Besides private financing, the project is being underwritten by $7.3 million in Community Development Block Grant Disaster Recovery money through the Fund for Restoration of Multifamily Housing. The program provides for-profit and nonprofit housing developers an opportunity to secure zero-interest and low-interest loans to finance the development of affordable housing in the state's nine counties most affected by Hurricane Sandy.

The New Jersey Housing and Mortgage Finance Agency also provided a total of $3.75 million in permanent financing for the first and second phases of the project, and awarded the project competitive 9 percent federal low-income housing tax credits, which will generate about $25 million in private equity.

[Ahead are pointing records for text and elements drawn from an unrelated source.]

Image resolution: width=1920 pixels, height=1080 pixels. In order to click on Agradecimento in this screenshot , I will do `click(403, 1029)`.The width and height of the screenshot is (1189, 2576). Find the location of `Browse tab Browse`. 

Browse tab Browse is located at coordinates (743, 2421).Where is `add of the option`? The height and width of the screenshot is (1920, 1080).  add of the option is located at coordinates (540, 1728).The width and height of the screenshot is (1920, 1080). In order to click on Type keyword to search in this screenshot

"This project is illustrative of collective efforts to bring back to the Pleasantville community, Atlantic County, and our state what was lost during the worst natural disaster in New Jersey history," state Department of Community Affairs Deputy Commissioner Melissa Orsen said.

Orsen said New Jersey's rental housing stock "took a serious body blow from Sandy" losing more than 15,000 rental units to major damage or destruction.

"As such, DCA is pleased to be able to use Sandy recovery funds to support worthwhile housing projects statewide such as Pleasantville City Center that help replenish the supply of affordable housing units that were destroyed or damaged by the storm."